[THE EXERCISE]
Copy out verbatim the items running from the line that contains "The green growing season (142, 2251)" through the line that contains "Accept All [button] (249, 2518)", with both of those lines included.

[DATA EXCERPTS]
==============================

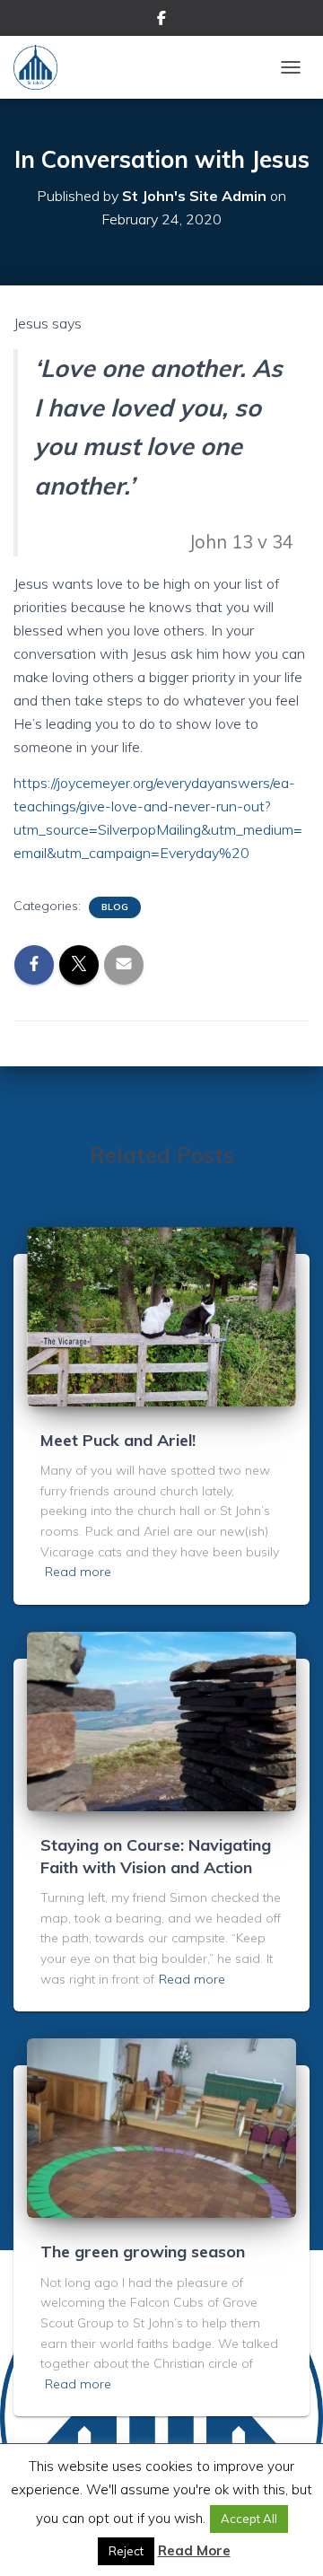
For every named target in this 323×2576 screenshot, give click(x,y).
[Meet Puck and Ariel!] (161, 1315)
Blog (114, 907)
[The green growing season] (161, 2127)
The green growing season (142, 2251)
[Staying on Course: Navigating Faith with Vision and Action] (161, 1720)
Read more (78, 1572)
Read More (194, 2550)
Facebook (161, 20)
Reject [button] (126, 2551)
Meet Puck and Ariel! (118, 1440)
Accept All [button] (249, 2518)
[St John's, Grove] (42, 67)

==============================

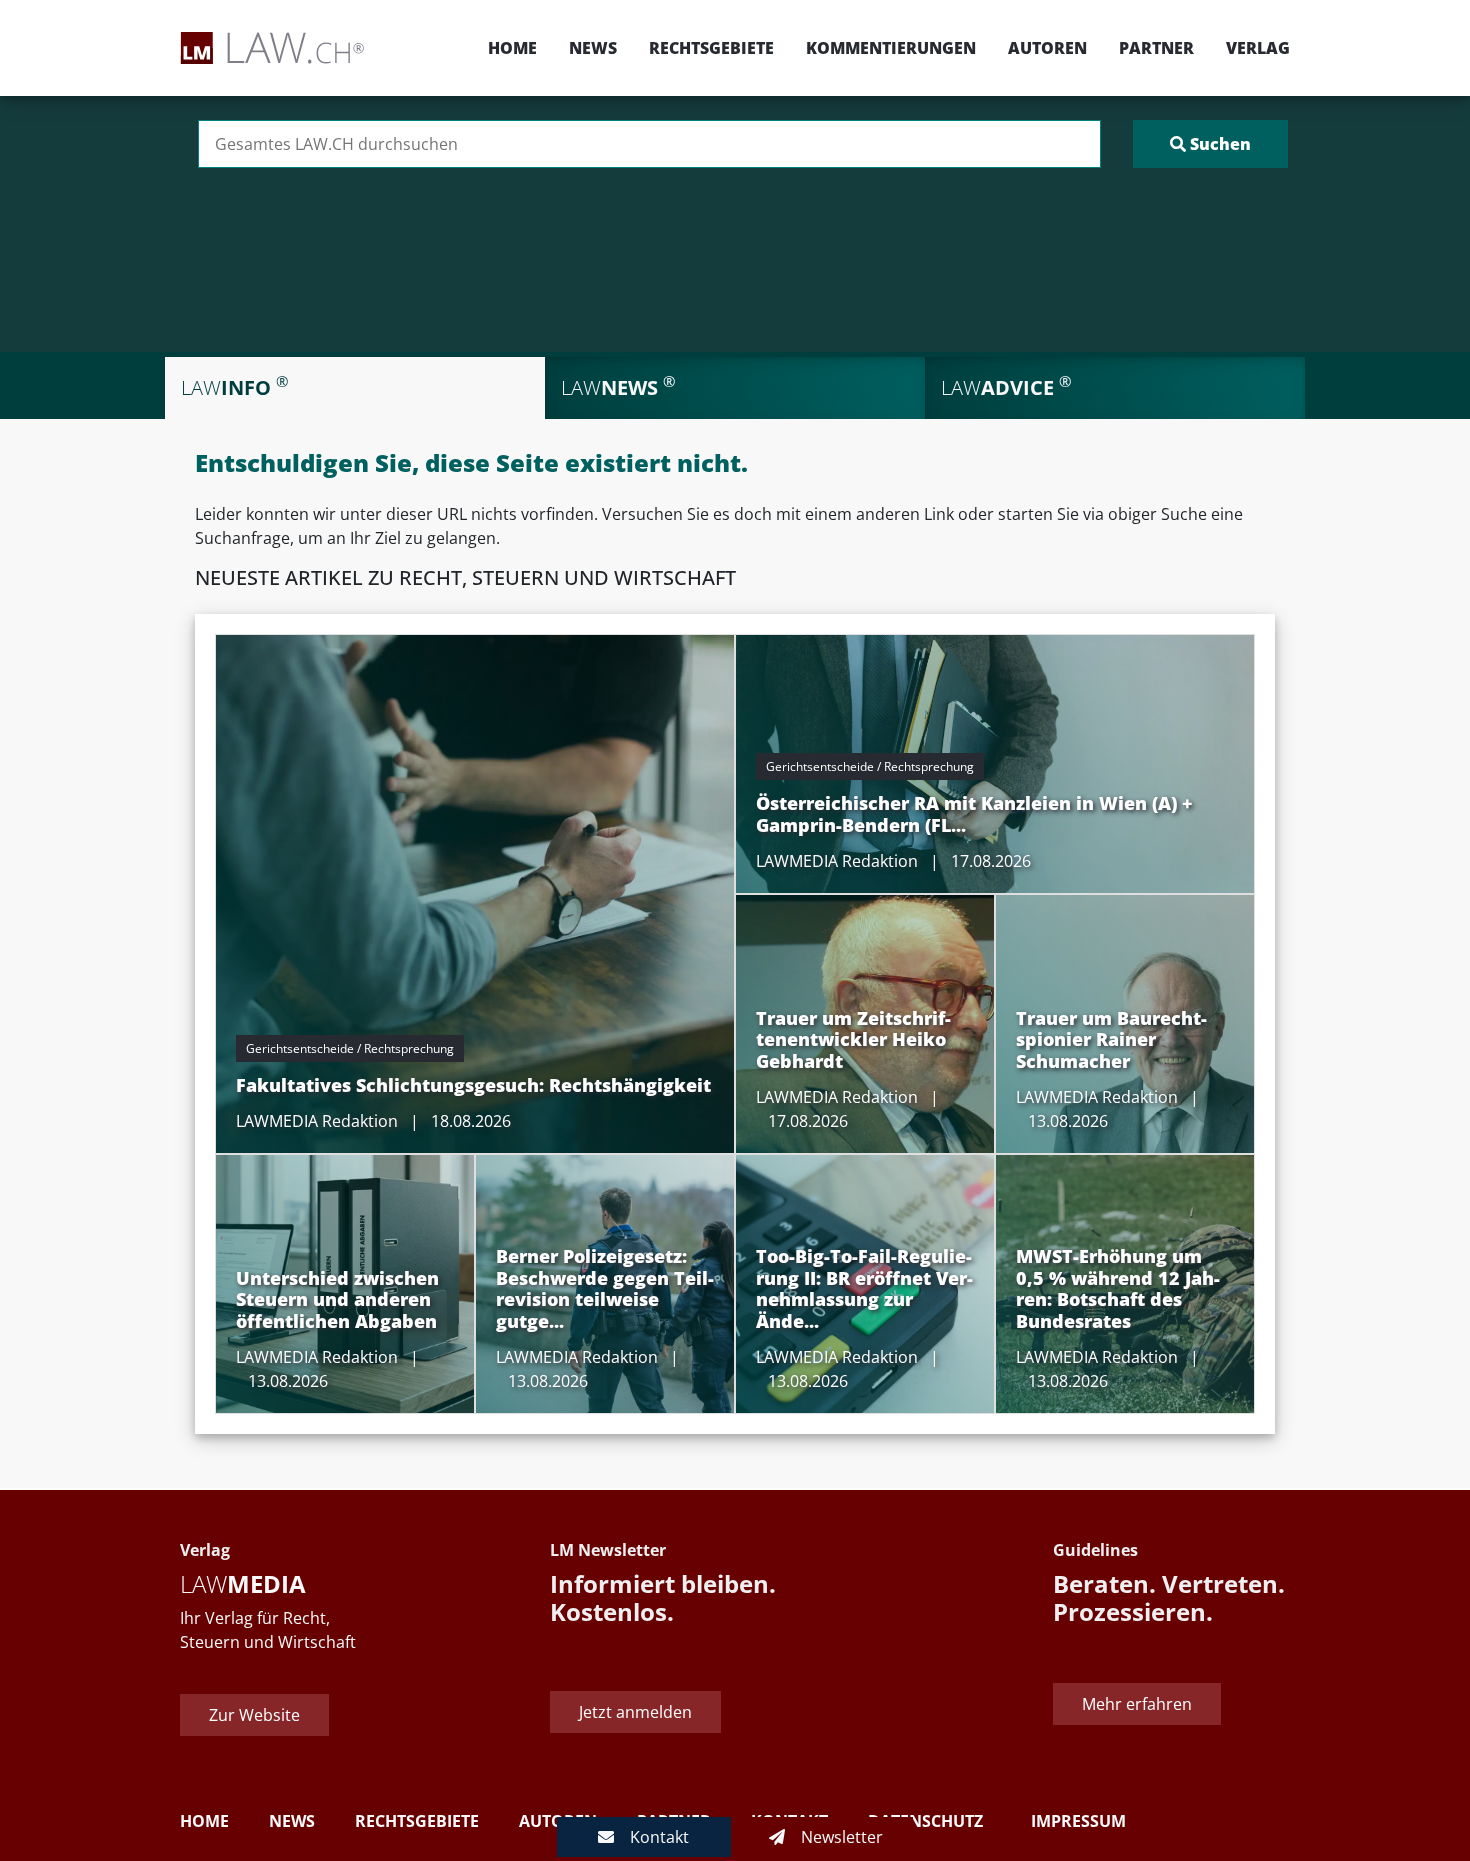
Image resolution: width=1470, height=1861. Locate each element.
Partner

==============================

[OUTPUT FOR THIS TASK]
The green growing season (142, 2251)
[Staying on Course: Navigating Faith with Vision and Action] (161, 1720)
Read more (78, 1572)
Read More (194, 2550)
Facebook (161, 20)
Reject [button] (126, 2551)
Meet Puck and Ariel! (118, 1440)
Accept All [button] (249, 2518)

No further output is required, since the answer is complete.